## Requirement A
Can you repeat the passage of the charter clauses starting with "The Charterers (as" and going on through "for their account." word for word?

## Document

The indemnities and assumptions of liability under this Clause shall continue in full force and effect notwithstanding the termination of the chartering of the Vessel hereunder, whether by the Owners’ exercise of its rights of termination under Clause 47, by expiration of time, by operation of law, or by the Charterers’ exercise of its rights hereunder.

 

40.

BWTS

 

40.1

The Charterers (as charterers under this Charter and as Sellers under the MOA) warrant that the Vessel is equipped with a BWTS that is and will continue to be IMO and USCG approved throughout the duration of the Charter, and that any necessary upgrades or changes to the system, to ensure that it is well functioning and IMO and USCG approved, will be performed at their time and for their account.

 

 

 

41.

N/A

 

42.

FLAG

 

42.1

The Vessel shall upon the Delivery Date be registered in the name of the Owners in the Danish International Register of Shipping (DIS).

 

42.2

Charterers may undertake their own bareboat registration of the Vessel in the Marshall Islands International Registries (IRI).

 

42.3 A

ll costs and expenses arising in connection with the registration of the Vessel in the name of the Owners in the Danish International Register of Shipping (DIS), and all costs and expenses for the registration of the mortgage(s) against the Vessel (set out in box 28) shall be borne by the Owners. All costs and expenses arising in connection with the bareboat registration of the Vessel with the Marshall Islands International Registries (IRI) shall be borne by the Charterers.

 

42.1

Annual tonnage tax of the Vessel arising from the Charterers’ operation of the Vessel shall be borne by the Charterers and, if and to the extent from time to time paid by the Owners, shall be reimbursed by the Charterers to the Owners upon demand always provided such tax is not related to the DIS jurisdiction chosen by the Owners.

 

43.

REPRESENTATIONS AND WARRANTIES

 

43.1

The Charterers and the Guarantor acknowledge that the Owners have entered into this Charter in full reliance on the following representations and warranties are true and accurate;

 

43.1.1

The Charterers and the Guarantor represent and warrant that at the date of this Charter:

 

43.1.2

The Charterers are duly incorporated and validly existing under the laws of Marshall Islands as a limited liability company;

 

43.1.3

This Charter constitutes the legal, valid and binding obligations of the Charterers and the Guarantor, and is fully enforceable in accordance with its terms;

 

43.1.4

The Charterers and the Guarantor have the power to enter into and perform their obligations under this Charter and the related contracts;

 

43.1.5

The entry into and performance by the Charterers and the Guarantor of this Charter does not violate in any material respect (i) any existing law or regulation of any governmental or official authority or body, or (ii) the constitutional documents of the Charterers or the Guarantor, or (iii) any material agreement, contract or other undertaking to which the Charterers or the Guarantor are a party or which is binding on the Charterers or the Guarantor or any of their assets;

 

 

 

43.1.6

All consents, licences, approvals and authorisations required by the Charterers and the Guarantor in connection with the entry into, performance, validity and enforceability of this Charter have been obtained and are, or will prior to the Delivery Date be, in full force and effect;

 

43.1.7

No Event of Default (as defined in Clause 46 hereof) has occurred and is continuing.

Extracted data entries:
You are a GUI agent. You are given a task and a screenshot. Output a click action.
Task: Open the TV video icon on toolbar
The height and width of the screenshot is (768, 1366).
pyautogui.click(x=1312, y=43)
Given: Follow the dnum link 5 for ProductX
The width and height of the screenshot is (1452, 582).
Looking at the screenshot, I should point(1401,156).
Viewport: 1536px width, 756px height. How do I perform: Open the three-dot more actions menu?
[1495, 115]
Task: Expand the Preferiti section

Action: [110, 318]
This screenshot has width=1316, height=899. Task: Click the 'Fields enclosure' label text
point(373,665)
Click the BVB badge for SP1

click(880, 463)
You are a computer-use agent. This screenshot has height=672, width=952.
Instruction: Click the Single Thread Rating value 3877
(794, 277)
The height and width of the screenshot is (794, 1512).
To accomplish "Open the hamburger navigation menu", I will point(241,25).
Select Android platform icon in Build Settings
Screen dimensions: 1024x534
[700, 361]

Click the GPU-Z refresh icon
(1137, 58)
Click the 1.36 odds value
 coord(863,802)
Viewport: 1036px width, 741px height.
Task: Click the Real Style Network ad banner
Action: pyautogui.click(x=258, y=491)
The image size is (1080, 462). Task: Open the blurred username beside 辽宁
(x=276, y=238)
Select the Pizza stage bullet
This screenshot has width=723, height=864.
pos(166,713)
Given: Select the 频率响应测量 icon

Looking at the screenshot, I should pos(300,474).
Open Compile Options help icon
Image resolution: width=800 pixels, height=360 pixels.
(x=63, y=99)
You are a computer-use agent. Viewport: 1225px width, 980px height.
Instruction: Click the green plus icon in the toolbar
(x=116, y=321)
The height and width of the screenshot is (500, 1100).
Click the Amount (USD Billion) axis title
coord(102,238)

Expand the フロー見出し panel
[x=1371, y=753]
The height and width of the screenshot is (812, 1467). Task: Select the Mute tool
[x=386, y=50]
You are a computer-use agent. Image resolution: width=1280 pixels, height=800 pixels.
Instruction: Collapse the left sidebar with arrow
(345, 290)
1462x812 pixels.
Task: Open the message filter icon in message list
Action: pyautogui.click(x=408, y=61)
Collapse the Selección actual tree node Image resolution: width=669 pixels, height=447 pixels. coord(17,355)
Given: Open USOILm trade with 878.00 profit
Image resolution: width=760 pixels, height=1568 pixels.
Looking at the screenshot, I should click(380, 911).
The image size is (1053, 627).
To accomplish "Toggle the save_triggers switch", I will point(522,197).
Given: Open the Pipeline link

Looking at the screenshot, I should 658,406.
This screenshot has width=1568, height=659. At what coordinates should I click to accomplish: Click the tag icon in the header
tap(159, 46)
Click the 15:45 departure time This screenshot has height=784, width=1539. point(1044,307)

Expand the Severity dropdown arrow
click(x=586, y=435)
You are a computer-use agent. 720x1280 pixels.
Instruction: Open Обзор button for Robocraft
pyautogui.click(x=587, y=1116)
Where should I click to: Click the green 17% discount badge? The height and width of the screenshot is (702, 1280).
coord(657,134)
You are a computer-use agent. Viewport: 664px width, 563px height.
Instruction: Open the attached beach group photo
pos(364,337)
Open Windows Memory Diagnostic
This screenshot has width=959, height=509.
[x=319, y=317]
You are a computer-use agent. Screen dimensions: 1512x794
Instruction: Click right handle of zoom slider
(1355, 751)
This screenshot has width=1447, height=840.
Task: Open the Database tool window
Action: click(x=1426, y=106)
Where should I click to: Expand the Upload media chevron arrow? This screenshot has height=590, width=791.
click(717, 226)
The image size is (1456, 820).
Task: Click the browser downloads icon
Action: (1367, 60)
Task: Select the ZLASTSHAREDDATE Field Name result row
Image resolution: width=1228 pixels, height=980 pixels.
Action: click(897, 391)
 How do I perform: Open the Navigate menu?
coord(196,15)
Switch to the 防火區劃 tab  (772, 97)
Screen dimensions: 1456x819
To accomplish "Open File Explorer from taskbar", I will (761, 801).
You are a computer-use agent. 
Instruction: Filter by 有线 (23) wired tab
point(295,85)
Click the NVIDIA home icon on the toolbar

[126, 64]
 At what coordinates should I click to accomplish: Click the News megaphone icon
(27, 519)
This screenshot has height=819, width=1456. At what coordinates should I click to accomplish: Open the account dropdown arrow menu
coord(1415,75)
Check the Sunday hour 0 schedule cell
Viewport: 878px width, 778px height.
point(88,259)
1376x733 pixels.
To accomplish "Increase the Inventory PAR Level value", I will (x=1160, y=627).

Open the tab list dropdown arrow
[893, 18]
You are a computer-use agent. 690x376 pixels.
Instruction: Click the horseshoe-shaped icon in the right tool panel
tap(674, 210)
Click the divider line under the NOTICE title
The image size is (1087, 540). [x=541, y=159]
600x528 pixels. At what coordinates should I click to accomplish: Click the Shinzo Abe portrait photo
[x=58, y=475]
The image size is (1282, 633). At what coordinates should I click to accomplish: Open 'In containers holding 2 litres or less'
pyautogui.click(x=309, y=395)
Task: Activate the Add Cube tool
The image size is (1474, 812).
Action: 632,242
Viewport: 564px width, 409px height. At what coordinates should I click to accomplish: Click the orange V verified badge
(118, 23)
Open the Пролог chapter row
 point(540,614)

## Requirement B
In the Extracted data entries, starting with the line with "You are a computer-use agent. 690x376 pixels." and going on through the last entry, can you edit the lines so that "divider line" becomes "separator line", leaving everything else the same, and give back only those lines?

## Written solution A
The Charterers (as charterers under this Charter and as Sellers under the MOA) warrant that the Vessel is equipped with a BWTS that is and will continue to be IMO and USCG approved throughout the duration of the Charter, and that any necessary upgrades or changes to the system, to ensure that it is well functioning and IMO and USCG approved, will be performed at their time and for their account.

## Written solution B
You are a computer-use agent. 690x376 pixels.
Instruction: Click the horseshoe-shaped icon in the right tool panel
tap(674, 210)
Click the separator line under the NOTICE title
The image size is (1087, 540). [x=541, y=159]
600x528 pixels. At what coordinates should I click to accomplish: Click the Shinzo Abe portrait photo
[x=58, y=475]
The image size is (1282, 633). At what coordinates should I click to accomplish: Open 'In containers holding 2 litres or less'
pyautogui.click(x=309, y=395)
Task: Activate the Add Cube tool
The image size is (1474, 812).
Action: 632,242
Viewport: 564px width, 409px height. At what coordinates should I click to accomplish: Click the orange V verified badge
(118, 23)
Open the Пролог chapter row
 point(540,614)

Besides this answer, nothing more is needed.